Hoje estreamos mais uma seção no Lineup, é a “In the Crowd”. Aqui, convidamos pessoas que a gente costuma ver nos palcos pra nos contar sobre suas experiências mais incríveis do outro lado dos holofotes, na plateia.

O nosso primeiro convidado é o Rafael Cortez, do CQC. O que você provavelmente não sabe é que, além de humorista, o Rafa também é músico. Ele toca violão clássico e tem até um álbum gravado, “Elegia da Alma”, em que todas as canções são instrumentais e foram compostas por ele. Ai você pensa: se o lance do cara é violão clássico, o show mais marcante pra ele deve ter sido algum do Paulinho da Viola, do Caymi, quem sabe até do Caetano. Mas aí é que você se engana. Frente à pergunta de qual foi o melhor show da vida, Rafa dispara:Public Enemy, Ginásio do Ibirapuera, 1991.

Ele continua: “Os caras estavam estourados, no auge, sucesso total. O ginásio do Ibirapuera estava lotado. Era um show proibido pra mim, eu tinha um ano a menos do que a censura para aquele show permitia, mas um tio me levou”. Os detalhes ainda estão frescos na memória de Rafael, que é tão fã da banda que tem uma tatuagem no braço em homenagem ao Public Enemy: “Começava com uma sirene nuclear muito alta e um blackout total no palco.

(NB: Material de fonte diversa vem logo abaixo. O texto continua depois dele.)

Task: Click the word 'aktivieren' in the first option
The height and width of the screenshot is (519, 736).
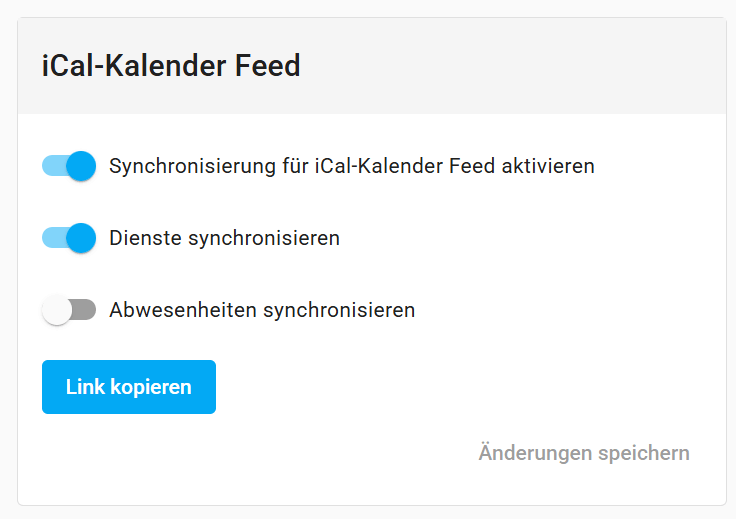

A primeira música foi ‘Welcome to the Terrordome’. Entraram uns negões do Bronx dançando, vestidos como militares, perfeitamente sincronizados. Depois entrou o Chuck D e o Flavor Flav, cantando e correndo de um lado para o outro do palco sem parar. Foi do caralho.”

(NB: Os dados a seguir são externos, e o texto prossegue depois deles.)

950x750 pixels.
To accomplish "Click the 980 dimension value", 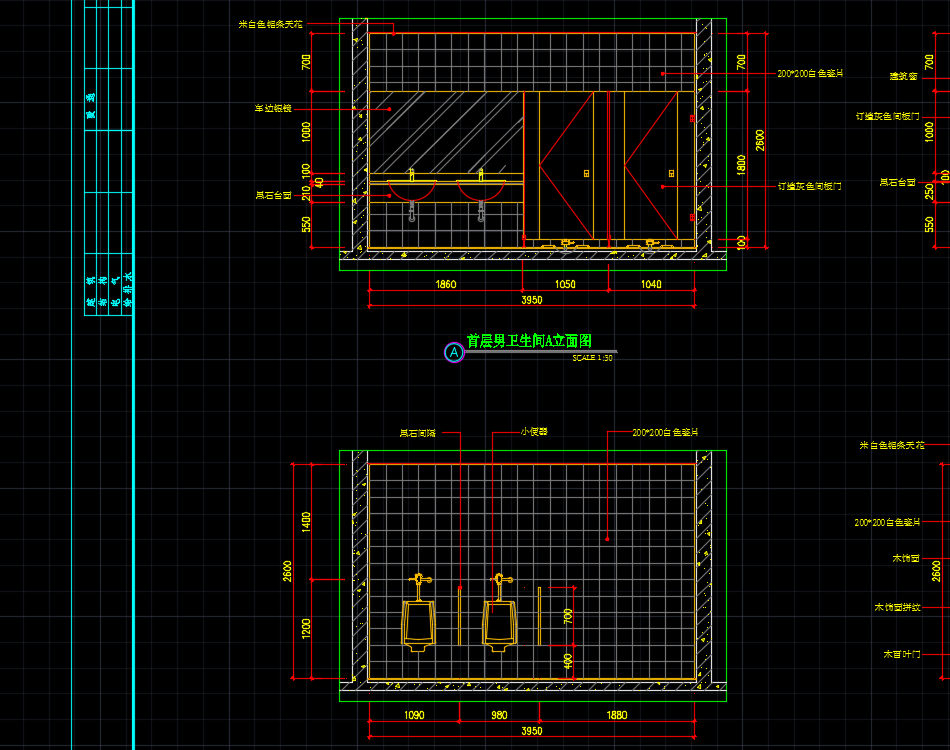I will (x=499, y=715).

Os negões que ele cita são a The Security of the First World, uma combinação de segurancas/ dançarinos da banda, que se organiza como um estado independente, com exército, ministros e um posicionamento político muito claro nas canções. Eles defendem os direitos civis negros desde os anos 80 e se associaram com outros ativistas do movimento durante toda a carreira, incluindo o diretor Spike Lee em 1989, quando Chuck D compõs ‘Fight the Power’ para a trilha sonora de ‘Faça a Coisa Certa’.

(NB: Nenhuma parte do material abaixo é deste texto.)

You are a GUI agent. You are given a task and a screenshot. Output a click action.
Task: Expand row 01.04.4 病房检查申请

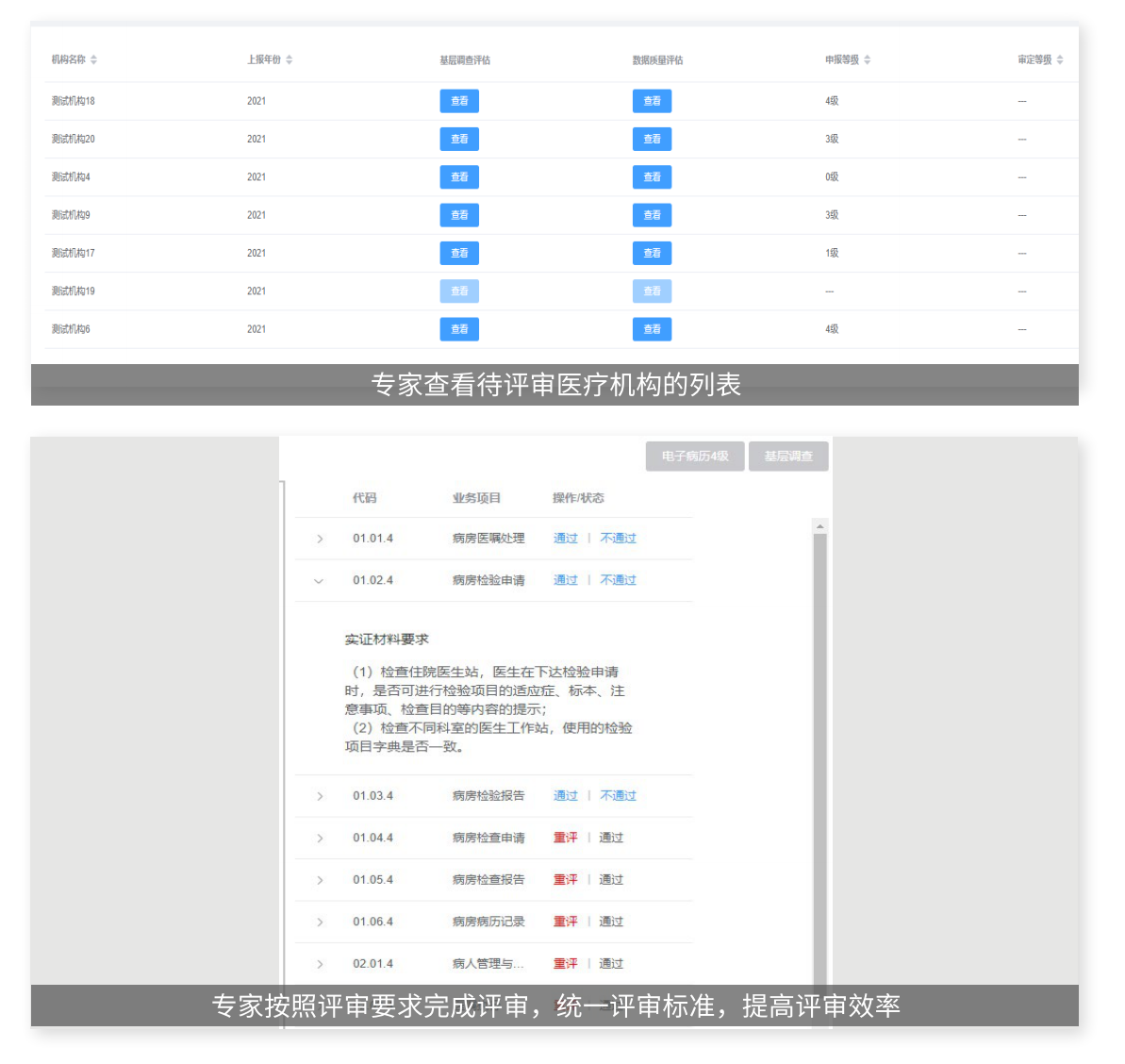[320, 838]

No ano passado, o Public Enemy veio novamente ao Brasil para o Black Cena Music Festival, e Rafael teve a oportunidade de vê-los de novo, dessa vez bem pertinho, de cima do palco. Apesar disso, nada bate aquele primeiro show da adolescência. “No ano passado eles tocaram pra 3 mil pessoas. Foi bom estar lá em cima junto com os caras, mas não se compara àquela vez, com o ginásio lotado, 50 mil pessoas. Foi o melhor show da minha vida, sem dúvida.”